At this summer's HP Technology Forum & Expo, only two meetings covered the life cycle of the HP 3000. Hewlett-Packard showed up in a room with three customers to confirm its migration campaign was unchanged. Meanwhile, the other side of the 3000's lifespan was discussed at an OpenMPE meeting in the conference in Las Vegas.

While HP continues to call its 2010 support exit "the HP e3000 end of life," OpenMPE's homesteading advocacy sees a very different future for the system in 2011. OpenMPE chair Birket Foster said that some customers are still hoping for an HP reversal of its "quit the 3000 business" edit of 2001.

"We're in a funny phase where people are still hoping for a miracle that HP would do something different" than exit the market, he said. "And HP's not going to." Since neither the migration or homestead camps came to Las Vegas with new wagers, what would constitute news from the show? Foster said the Connect user group directors attended the OpenMPE meeting to learn how HP was treating an "end-of-life" mission with HP customers. Foster said there are lessons to be learned for customers who might move from other HP-proprietary environments.

Part of the reason the user group directors attended the meeting, Foster says, "is because they recognize that we're pioneering a process.

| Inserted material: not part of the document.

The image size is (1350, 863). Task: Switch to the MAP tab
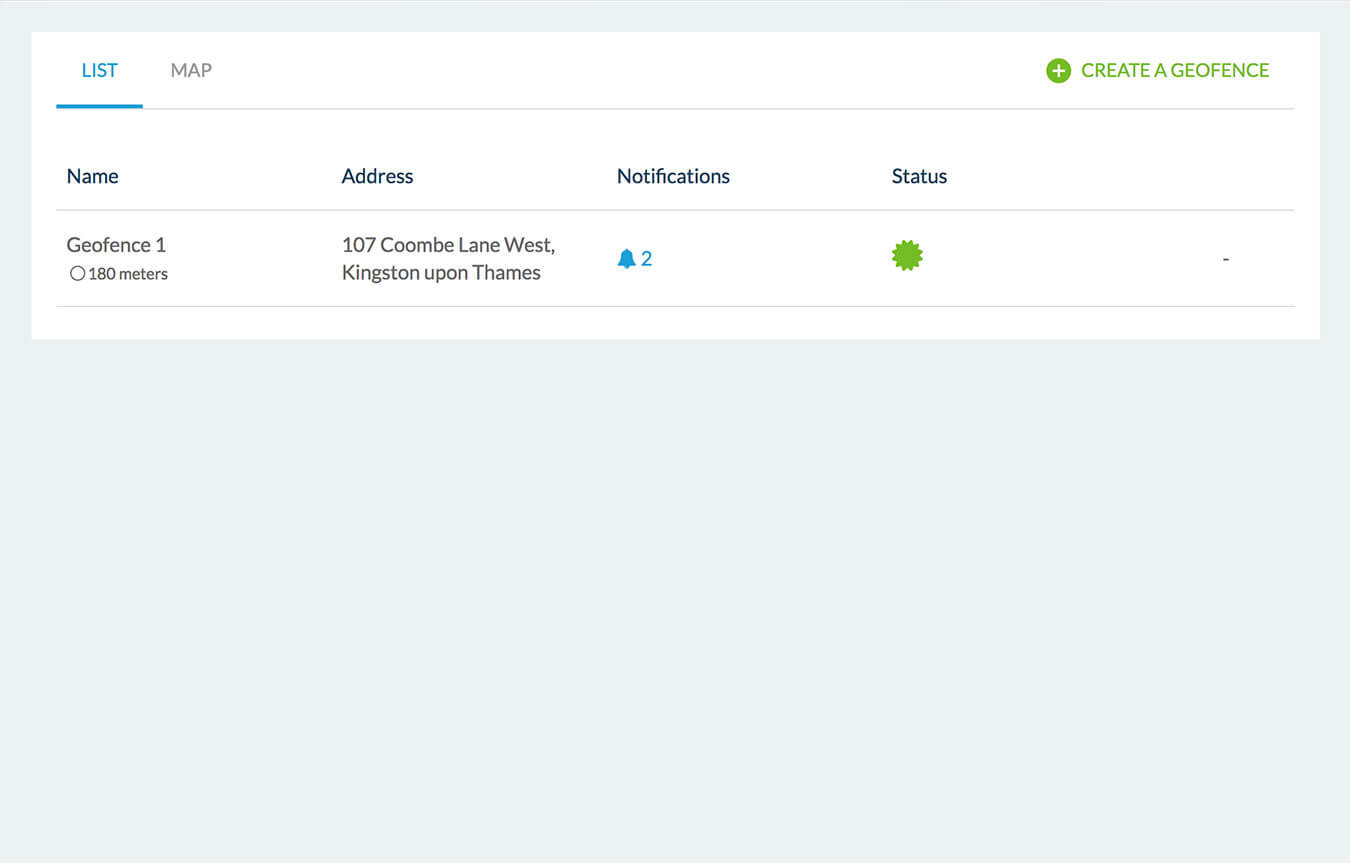(191, 71)
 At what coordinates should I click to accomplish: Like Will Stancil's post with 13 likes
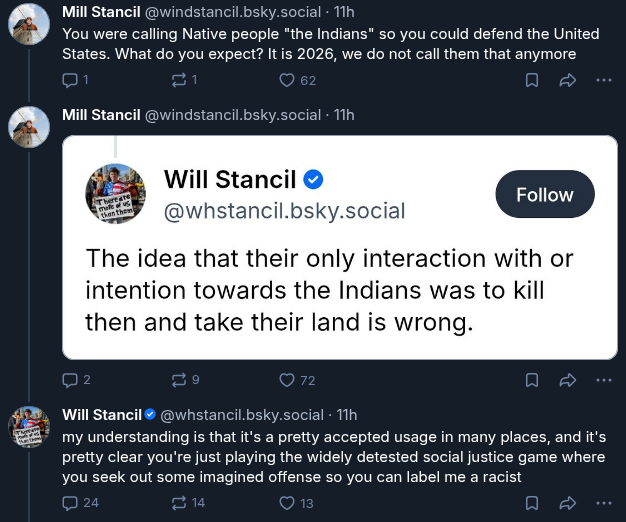[287, 503]

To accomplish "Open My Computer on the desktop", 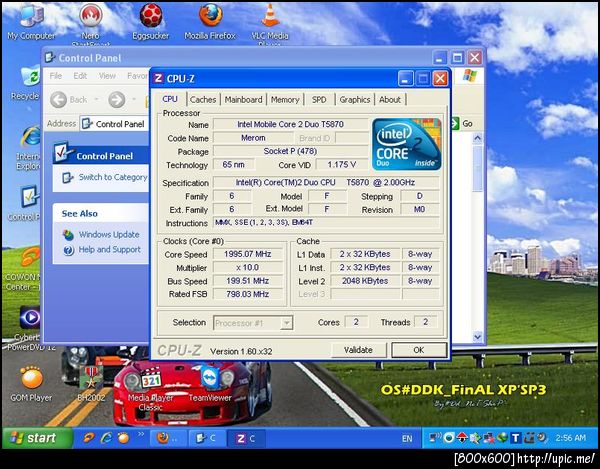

This process assists HP so it can define a framework for managing the end of life of an operating system/product line."

OpenMPE has given HP suggestions about preservation of 3000 documentation and other resources the community is accustomed to using. The directors came to learn about how to do such things, in part because the OpenVMS community is vigilant about any HP retreat from OpenVMS development. The OpenVMS environment runs on Itanium blade servers, for example.

Alandick Foster said that Connect director Alan Dick (at left), Director of Advocacy and SIGs, "got it" when the discussions examined HP's response to an end of life strategy. "He wants to be sure they do advocacy to HP on behalf of OpenMPE, to remind HP there's an issue if the vendor doesn't manage it properly. Done properly at the next end of life, "HP might just keep people in the fold."